▶ TO DO
Turn the lines below into a JSON list of strings, one string for each line, with blank lines and pictures left out.

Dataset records
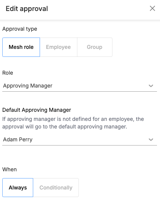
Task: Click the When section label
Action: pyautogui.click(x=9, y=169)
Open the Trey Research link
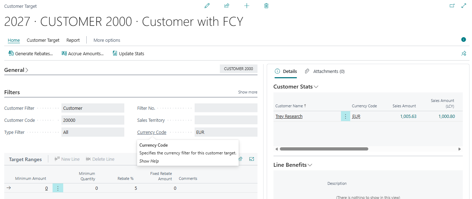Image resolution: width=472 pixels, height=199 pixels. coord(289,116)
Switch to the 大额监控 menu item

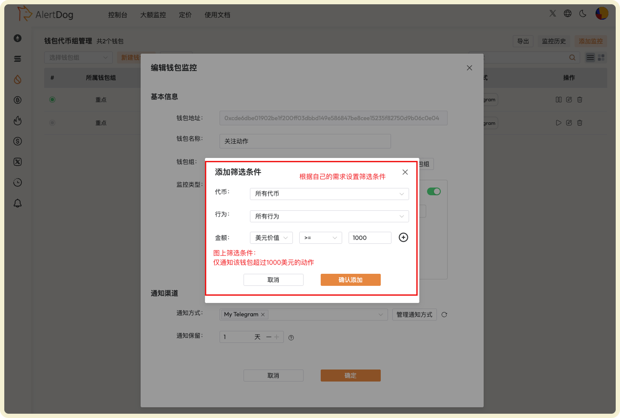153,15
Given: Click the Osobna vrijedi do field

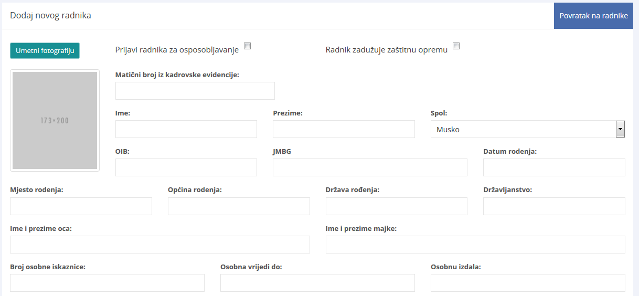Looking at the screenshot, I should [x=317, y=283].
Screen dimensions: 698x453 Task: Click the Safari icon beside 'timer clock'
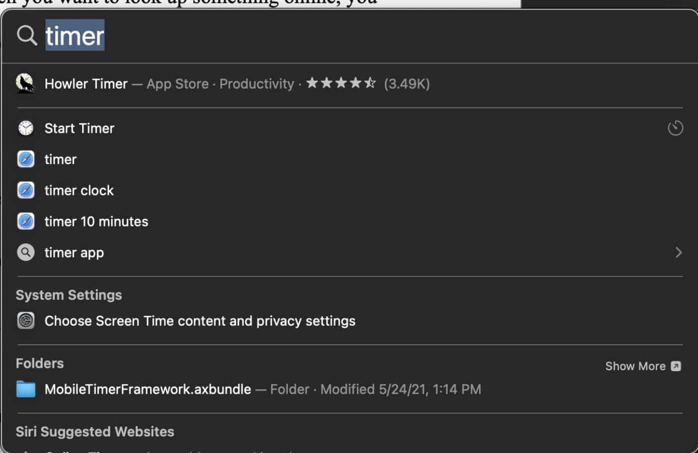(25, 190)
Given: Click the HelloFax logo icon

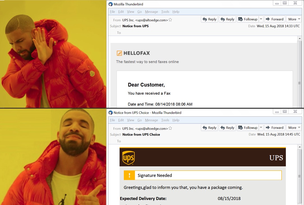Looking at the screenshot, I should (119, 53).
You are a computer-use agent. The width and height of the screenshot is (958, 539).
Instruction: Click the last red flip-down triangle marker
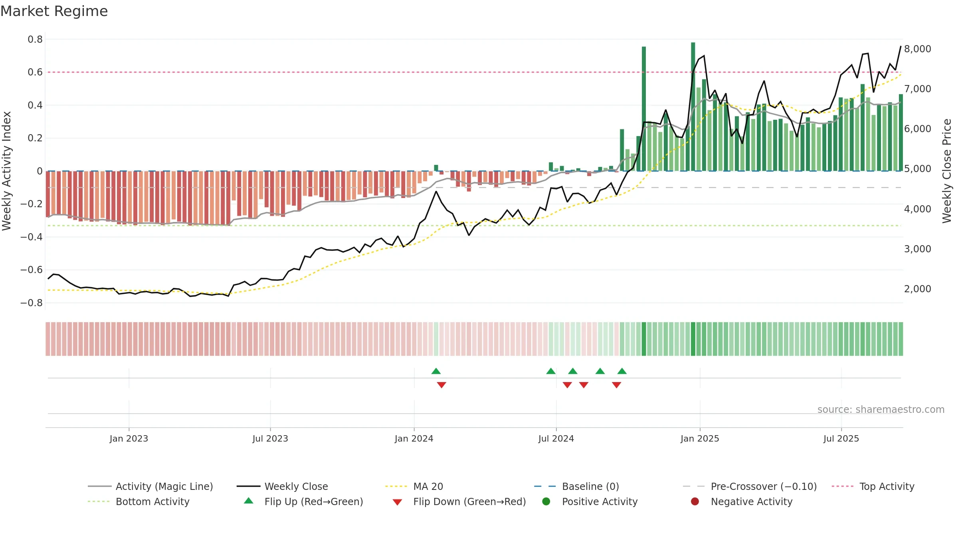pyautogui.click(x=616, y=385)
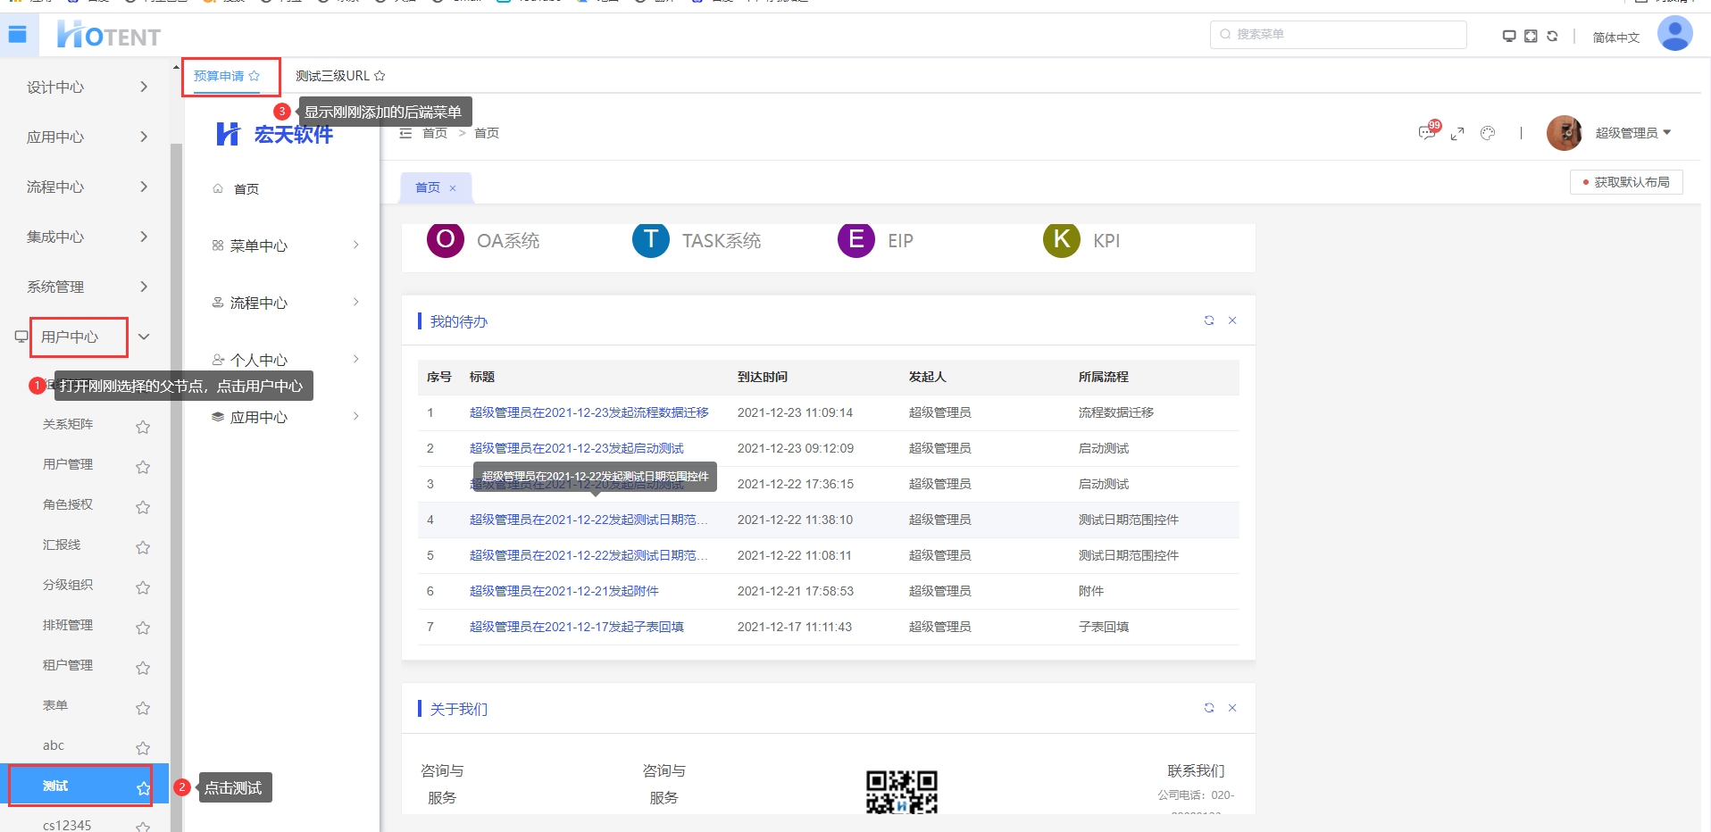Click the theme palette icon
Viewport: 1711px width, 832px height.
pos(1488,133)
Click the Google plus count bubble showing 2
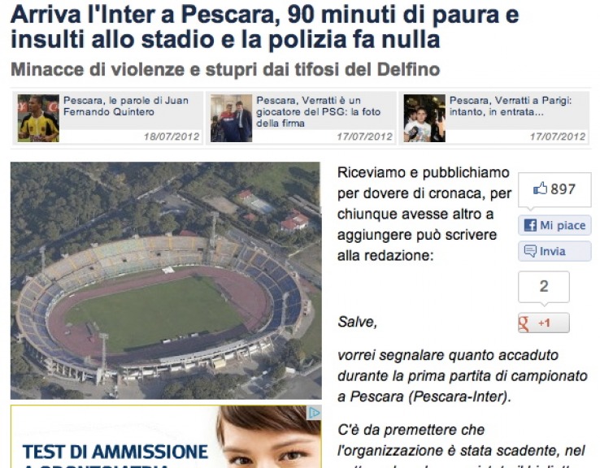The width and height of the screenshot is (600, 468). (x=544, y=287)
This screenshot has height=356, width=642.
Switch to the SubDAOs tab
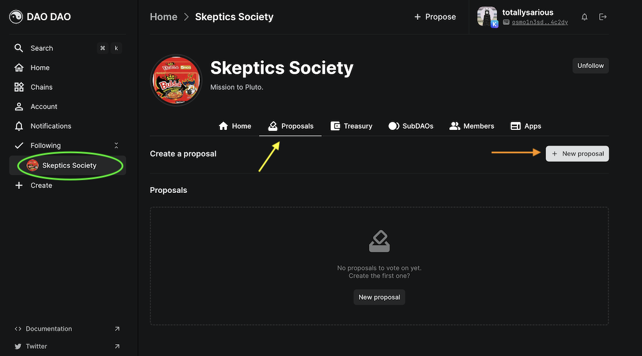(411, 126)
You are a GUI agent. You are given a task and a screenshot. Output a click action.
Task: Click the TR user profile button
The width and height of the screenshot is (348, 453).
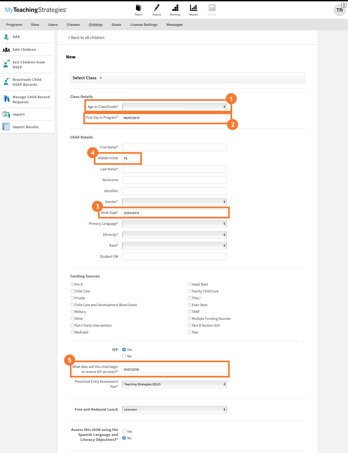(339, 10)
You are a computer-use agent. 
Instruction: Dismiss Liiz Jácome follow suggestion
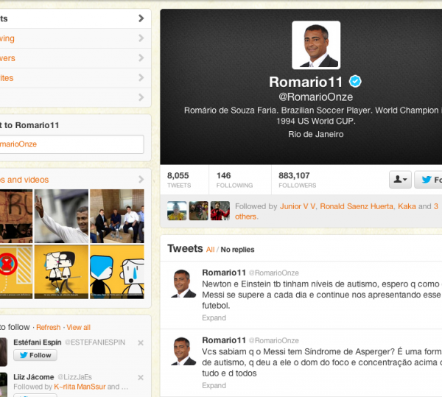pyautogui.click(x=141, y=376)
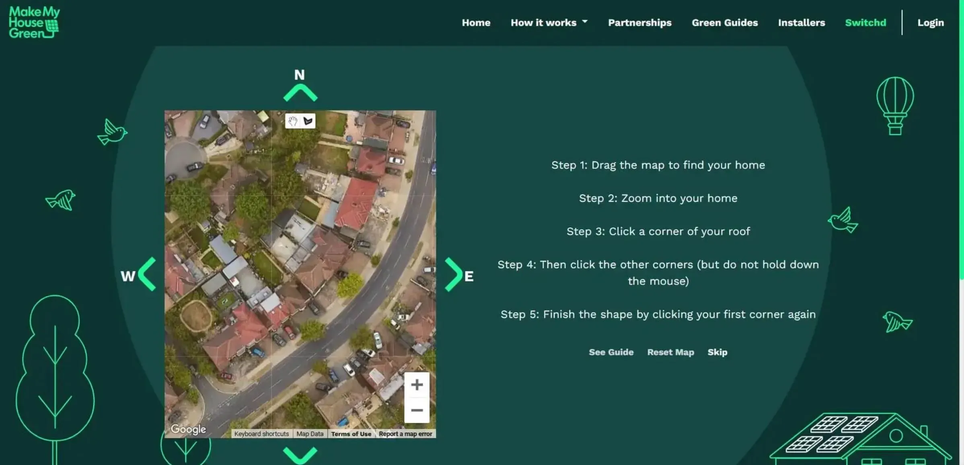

▶ WRITTEN SOLUTION
[
  "Task: Click the When section label",
  "Action: pyautogui.click(x=9, y=169)",
  "Open the Trey Research link",
  "Image resolution: width=472 pixels, height=199 pixels. coord(289,116)",
  "Switch to the 大额监控 menu item",
  "153,15",
  "Given: Click the Osobna vrijedi do field",
  "Looking at the screenshot, I should [x=317, y=283].",
  "Screen dimensions: 698x453 Task: Click the Safari icon beside 'timer clock'",
  "(25, 190)",
  "Given: Click the HelloFax logo icon",
  "Looking at the screenshot, I should (119, 53).",
  "You are a computer-use agent. The width and height of the screenshot is (958, 539).",
  "Instruction: Click the last red flip-down triangle marker",
  "pyautogui.click(x=616, y=385)",
  "Click the theme palette icon",
  "Viewport: 1711px width, 832px height.",
  "pos(1488,133)",
  "Click the Google plus count bubble showing 2",
  "The width and height of the screenshot is (600, 468). (x=544, y=287)",
  "This screenshot has height=356, width=642.",
  "Switch to the SubDAOs tab",
  "(411, 126)",
  "You are a GUI agent. You are given a task and a screenshot. Output a click action.",
  "Task: Click the TR user profile button",
  "The width and height of the screenshot is (348, 453).",
  "(339, 10)",
  "You are a computer-use agent. ",
  "Instruction: Dismiss Liiz Jácome follow suggestion",
  "pyautogui.click(x=141, y=376)"
]